[Quantitative investigation of glucuronidated icaritin metabolite in rats].

OBJECTIVE

To establish an ultra-high performance liquid chromatography-tandem mass spectrometry(UHPLC-MS/MS) method for the simultaneous quantification of icairitin(ICT) and its major metabolite glucuronidated icaritin (GICT), and investigate metabolism of ICT in rats following a single intraperitoneal administration.

METHODS

ICT, GICT and an internal standard coumestrol (CMT) were extracted from rat plasma using acetonitrile and separated on a C18 column using a gradient mobile phase of acetonitrile, water, ammonium formate and formic acid. In the negative electrospray ionization mode, selected reaction monitoring of the precursor-product ion transitions of m/z 367.1 --> 297.1 for ICT, 543.3 --> 367.1 for GICT and 267.0 - 211.1 for CMT was used for the quantification. Plasma was collected for the determination of ICT and GICT after rats were intraperitoneally administered with ICT at a single dose of 10 mg/kg.

RESULTS

The calibration curves were linear over the concentration range of 0.2 - 20 ng/ml for ICT and 2 -200 ng/ml for GICT with the respective lower limit of quantification at 0.2 and 2 ng/ml.

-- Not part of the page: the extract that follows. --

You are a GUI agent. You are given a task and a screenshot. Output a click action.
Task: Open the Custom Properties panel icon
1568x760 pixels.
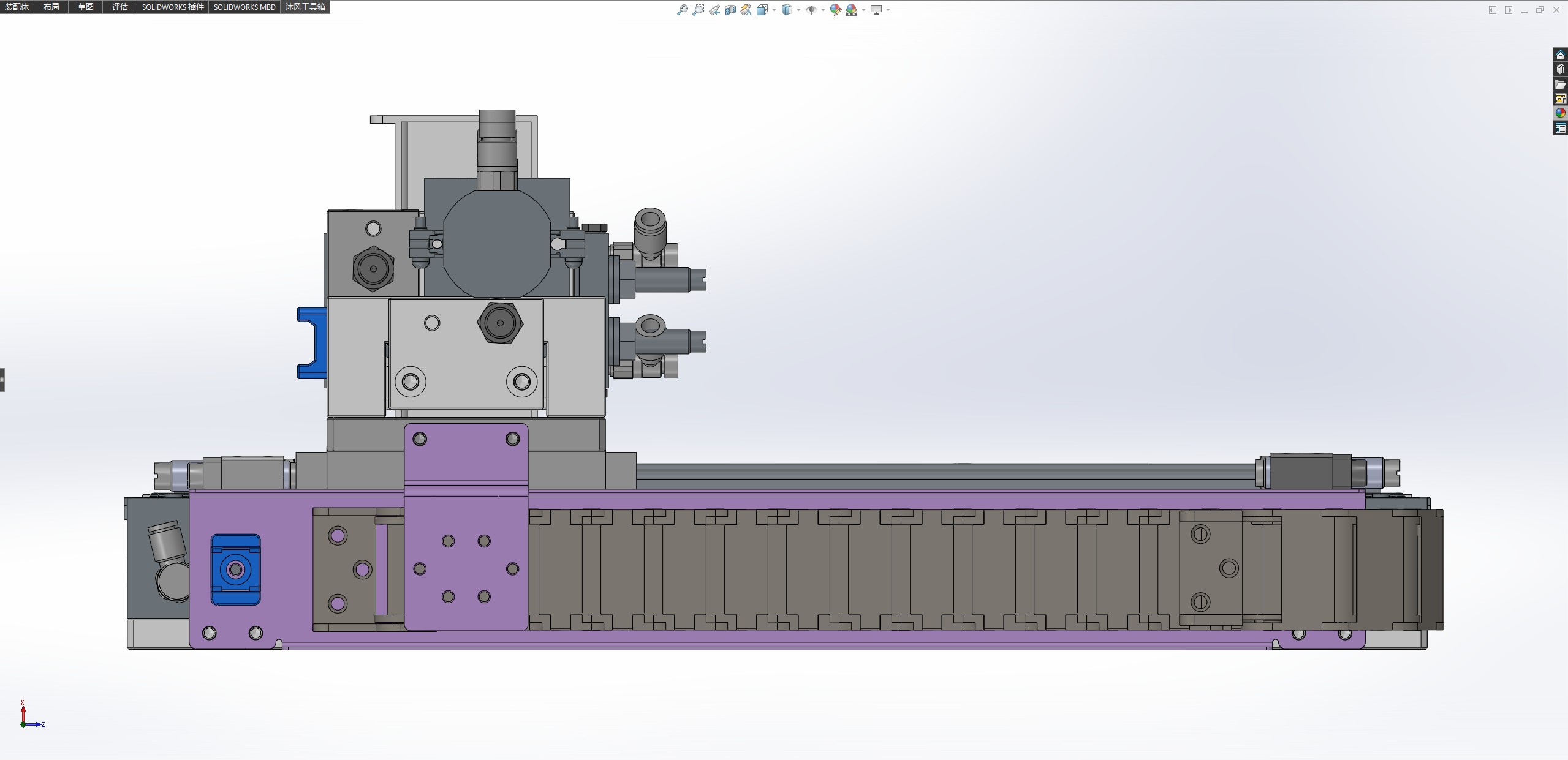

The intra- and inter-day accuracy values fell in the range of 95.1 - 103.7%, and precisions were within 10.3%. Recovery and matrix effect were 89.1 - 92.4% and 93.2 - 104.2%, respectively.

CONCLUSION

The UHPLC-MS/MS method was specific and accurate, suitable for the metabolism study of ICT. ICT was rapidly metabolized to GICT in rats.